Let us recap my previous post. I discussed the importance of noncorrelated diversification to create a proper asset allocation and how disparate assets can add value to an investor’s portfolio. We spoke about precious metals, which have become the center of attention lately. Gold passed the $2,000 mark and Silver passed $29 for the first time in several years.
This week, I wanted to switch gears and talk about three different positions we entered and currently hold. I thought it might be interesting to see the entry date for each position and look at what has happened since.
The first position I want to show is Lumber. Intuitively its price should be linked with construction and new homes, which should not be performing so well during a pandemic, yet it is having a strong run mostly due to people working on remodeling their houses.
We initiated a long position on July 6th and have been riding its surge since then.
The second position is Feeder Cattle. The feeder cattle market is considered a good example of a competitive market. Its supply depends on various factors such as changes in breeding numbers, quality, weather, seasonal production patterns and price expectations. The demand for feeder cattle is influenced by the many industries that use it and economic conditions overall. An increase in the supply of cattle will lower its price and a decline in supply will drive prices up. Inversely, an increase in demand of cattle will push prices higher, while a reduction in demand will tend to drive prices down.

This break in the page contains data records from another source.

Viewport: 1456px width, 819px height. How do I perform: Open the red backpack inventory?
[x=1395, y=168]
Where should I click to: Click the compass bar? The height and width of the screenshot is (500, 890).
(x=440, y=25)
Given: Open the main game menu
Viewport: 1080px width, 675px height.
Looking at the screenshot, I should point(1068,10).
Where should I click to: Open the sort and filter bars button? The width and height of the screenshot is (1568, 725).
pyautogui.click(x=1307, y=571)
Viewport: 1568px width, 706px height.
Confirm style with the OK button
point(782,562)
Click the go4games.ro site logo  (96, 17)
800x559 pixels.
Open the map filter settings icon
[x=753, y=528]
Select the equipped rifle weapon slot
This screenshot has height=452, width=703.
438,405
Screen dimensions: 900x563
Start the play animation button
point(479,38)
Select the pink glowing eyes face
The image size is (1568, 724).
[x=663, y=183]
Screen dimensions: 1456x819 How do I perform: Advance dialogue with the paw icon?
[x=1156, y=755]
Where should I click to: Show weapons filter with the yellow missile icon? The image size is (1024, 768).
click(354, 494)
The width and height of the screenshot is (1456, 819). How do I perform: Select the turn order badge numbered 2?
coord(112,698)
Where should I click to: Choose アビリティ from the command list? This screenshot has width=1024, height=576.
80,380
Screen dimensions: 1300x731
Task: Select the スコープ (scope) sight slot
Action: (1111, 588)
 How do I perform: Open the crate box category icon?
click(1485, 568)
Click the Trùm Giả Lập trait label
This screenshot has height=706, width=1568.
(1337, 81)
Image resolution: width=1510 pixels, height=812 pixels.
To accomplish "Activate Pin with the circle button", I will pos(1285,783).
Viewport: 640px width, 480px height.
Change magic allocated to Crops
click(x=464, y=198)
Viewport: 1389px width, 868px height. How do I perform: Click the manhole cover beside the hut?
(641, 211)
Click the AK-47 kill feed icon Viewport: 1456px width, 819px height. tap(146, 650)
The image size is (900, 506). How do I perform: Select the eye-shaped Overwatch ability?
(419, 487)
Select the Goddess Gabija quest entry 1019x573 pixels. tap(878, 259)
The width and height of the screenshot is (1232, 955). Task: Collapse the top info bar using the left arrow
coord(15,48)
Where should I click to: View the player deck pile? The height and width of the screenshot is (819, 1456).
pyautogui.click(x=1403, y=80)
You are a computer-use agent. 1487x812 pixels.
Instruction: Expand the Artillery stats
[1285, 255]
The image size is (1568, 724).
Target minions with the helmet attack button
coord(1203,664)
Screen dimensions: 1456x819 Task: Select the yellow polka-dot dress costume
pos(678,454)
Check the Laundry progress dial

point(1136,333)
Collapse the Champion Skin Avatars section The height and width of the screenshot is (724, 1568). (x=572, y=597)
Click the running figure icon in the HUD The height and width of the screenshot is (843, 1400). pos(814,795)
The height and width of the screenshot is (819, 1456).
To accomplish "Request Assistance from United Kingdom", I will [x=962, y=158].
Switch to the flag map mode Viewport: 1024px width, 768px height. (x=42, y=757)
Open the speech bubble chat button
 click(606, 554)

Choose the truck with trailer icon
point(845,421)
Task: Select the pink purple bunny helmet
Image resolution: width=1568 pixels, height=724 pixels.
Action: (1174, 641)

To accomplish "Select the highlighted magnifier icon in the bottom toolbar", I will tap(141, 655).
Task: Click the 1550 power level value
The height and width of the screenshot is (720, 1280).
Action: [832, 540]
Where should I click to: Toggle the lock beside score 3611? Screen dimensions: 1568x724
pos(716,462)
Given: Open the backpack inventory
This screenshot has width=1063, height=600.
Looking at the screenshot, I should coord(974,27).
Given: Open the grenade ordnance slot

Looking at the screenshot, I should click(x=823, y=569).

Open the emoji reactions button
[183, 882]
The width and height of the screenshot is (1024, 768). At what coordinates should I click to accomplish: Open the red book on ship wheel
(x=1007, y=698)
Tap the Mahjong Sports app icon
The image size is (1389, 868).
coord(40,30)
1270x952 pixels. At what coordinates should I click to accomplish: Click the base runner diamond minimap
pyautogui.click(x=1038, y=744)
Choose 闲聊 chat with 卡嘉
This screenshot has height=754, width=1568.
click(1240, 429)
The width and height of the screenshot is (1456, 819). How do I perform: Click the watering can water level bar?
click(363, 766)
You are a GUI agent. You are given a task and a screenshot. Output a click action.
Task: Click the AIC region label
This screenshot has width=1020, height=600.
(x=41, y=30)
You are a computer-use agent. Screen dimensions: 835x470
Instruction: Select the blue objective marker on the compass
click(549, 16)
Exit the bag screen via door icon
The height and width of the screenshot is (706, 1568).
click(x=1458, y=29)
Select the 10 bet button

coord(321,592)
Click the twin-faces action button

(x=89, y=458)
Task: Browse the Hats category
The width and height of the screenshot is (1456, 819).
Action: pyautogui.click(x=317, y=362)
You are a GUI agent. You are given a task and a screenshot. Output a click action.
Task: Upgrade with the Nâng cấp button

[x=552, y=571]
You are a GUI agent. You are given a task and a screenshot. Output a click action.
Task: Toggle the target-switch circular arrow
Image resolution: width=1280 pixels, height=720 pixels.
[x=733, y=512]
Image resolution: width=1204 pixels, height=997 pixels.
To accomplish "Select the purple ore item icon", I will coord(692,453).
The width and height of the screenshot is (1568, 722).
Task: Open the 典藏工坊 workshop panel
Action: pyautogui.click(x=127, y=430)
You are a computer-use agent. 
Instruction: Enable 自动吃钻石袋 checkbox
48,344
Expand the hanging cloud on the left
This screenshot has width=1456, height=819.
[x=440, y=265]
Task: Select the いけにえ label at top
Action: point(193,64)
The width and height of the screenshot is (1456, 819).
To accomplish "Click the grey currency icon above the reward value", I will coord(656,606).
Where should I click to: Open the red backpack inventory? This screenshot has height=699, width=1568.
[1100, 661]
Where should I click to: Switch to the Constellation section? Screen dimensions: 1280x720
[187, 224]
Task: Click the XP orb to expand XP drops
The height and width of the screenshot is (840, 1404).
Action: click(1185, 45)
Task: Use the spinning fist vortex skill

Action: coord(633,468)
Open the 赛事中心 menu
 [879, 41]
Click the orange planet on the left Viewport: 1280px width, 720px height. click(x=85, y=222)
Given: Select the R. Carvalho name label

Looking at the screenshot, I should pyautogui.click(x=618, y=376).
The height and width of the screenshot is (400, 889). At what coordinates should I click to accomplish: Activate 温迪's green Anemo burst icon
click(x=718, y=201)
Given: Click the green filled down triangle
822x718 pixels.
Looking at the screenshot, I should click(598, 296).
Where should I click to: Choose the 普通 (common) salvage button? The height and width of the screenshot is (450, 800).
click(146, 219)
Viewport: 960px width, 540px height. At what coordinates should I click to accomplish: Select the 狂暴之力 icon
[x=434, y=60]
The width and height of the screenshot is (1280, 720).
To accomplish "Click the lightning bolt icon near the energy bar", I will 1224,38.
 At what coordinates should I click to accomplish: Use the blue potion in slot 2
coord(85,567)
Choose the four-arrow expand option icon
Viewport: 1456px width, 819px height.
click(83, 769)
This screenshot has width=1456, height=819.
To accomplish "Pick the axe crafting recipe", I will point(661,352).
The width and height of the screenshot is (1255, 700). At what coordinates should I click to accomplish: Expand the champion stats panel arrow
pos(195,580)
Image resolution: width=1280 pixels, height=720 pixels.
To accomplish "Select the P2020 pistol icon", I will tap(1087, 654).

We initiated a long position on July 16th.
The third and final position I want to show is the US Dollar against the offshore Chinese Renminbi. This position is interesting to me because I think few individual investors trade this contract. As more uncertainty builds in the US and Treasury yields are near historical lows, the US currency will likely have a tough time maintaining its strength.
This is a more recent short position entered on August 6th.
While different factors drive prices of different contracts, we have processes in place for entering and exiting positions. While it is impossible to know what will happen in the future, it is possible to create a set of rules to approach ones trading and avoid the psychological burden that comes with thinking about what may or may not happen when making decisions.